Let S = {x | x = pa, a E Z, (for all) p E Z+} "a" is a particular integer that is specified.
- (a) For infinite values of a the cardinality of S is infinite.
- (b) For infinite values of a the cardinality of S is finite.
- (c) For finite values of a the cardinality is finite.
- (d) For no value of a the cardinality of S is finite.
- (e) For only one particular value of a the cardinality of S is finite.
- (f) a and b.
- (g) b and c
- (h) a and c
- (i) a c and e
- (j) For finite values of a the cardinality of S is infinite and (c).
Why is i the answer. More specifically, why is c a valid choice?
When the answer says "infinite/finite values" it means for "number of a's". Not that the value itself is infinite or finite. Apparently there was a lot of confusion about this in class.

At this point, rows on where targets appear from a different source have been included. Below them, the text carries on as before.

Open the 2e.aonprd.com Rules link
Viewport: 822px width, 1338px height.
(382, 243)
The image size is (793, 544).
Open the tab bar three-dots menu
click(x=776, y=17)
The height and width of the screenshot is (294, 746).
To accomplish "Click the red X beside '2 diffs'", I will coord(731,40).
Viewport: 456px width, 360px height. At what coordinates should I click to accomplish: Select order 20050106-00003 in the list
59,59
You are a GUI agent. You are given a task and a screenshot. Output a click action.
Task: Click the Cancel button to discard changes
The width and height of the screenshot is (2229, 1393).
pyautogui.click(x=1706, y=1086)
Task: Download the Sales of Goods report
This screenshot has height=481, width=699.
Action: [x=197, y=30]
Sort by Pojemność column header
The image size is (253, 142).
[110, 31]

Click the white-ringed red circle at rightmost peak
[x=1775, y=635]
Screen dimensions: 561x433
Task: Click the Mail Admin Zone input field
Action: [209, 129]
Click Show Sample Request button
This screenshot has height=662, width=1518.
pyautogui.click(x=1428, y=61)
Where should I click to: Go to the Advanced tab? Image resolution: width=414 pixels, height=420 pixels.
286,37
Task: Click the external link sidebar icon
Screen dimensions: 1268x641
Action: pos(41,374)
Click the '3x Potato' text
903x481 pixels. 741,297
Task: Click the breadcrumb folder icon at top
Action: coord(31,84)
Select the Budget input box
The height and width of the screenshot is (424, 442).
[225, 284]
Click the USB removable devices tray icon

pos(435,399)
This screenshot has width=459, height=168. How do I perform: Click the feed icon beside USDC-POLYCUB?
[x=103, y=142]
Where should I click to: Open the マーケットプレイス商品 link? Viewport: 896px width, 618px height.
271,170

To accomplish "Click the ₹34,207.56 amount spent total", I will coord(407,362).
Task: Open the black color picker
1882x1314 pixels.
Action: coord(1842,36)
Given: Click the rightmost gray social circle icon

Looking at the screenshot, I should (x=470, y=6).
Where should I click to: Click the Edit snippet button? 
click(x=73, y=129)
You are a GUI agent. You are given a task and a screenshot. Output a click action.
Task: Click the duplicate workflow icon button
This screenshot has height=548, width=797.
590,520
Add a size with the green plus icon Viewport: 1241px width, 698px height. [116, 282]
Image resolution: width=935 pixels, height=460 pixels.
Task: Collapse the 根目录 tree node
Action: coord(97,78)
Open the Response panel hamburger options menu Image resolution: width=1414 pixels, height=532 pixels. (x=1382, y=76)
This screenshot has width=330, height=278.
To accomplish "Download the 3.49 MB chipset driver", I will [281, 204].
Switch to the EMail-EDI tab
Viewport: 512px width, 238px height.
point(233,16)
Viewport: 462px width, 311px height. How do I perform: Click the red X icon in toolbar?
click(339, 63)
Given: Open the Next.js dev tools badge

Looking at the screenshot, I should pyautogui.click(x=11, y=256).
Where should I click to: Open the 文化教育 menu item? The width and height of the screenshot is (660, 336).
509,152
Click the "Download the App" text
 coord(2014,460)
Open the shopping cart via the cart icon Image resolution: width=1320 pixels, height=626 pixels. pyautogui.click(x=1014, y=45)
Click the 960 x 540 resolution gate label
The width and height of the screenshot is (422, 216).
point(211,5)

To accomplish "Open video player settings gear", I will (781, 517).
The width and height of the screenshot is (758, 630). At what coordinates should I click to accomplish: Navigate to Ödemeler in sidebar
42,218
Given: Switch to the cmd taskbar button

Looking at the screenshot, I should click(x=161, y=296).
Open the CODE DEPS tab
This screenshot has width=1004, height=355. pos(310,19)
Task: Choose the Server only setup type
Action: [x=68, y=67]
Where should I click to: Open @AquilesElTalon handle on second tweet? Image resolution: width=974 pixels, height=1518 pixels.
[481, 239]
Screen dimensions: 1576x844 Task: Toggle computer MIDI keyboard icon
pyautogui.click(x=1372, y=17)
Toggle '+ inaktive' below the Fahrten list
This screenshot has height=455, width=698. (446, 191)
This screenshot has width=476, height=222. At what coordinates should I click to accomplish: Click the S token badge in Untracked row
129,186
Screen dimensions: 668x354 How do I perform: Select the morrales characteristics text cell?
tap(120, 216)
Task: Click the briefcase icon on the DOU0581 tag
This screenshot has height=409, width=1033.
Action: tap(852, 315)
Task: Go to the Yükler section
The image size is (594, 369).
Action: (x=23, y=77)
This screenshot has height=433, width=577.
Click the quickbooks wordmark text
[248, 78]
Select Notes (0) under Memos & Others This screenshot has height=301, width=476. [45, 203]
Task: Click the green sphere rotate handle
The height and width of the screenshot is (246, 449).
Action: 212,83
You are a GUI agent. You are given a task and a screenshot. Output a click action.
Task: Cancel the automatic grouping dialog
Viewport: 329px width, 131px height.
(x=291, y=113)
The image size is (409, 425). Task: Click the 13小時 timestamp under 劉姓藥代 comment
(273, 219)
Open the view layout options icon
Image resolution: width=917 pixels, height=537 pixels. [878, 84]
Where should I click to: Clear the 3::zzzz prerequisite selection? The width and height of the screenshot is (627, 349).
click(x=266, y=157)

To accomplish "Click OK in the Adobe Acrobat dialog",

Why I don't think c is correct:
For finite values of a the cardinality of S is finite.
My issue with this is that if we consider a to only be 1 value, then the cardinality is infinite as x is composed of a * p where p is all Z+. So if that value was 1, S = {1, 2, 3, 4, 5....}. The only way to get a finite cardinality is if a is 0.
I ended up getting this one right because a and e are definitely the answer and i was the only one that had a and e as a choice.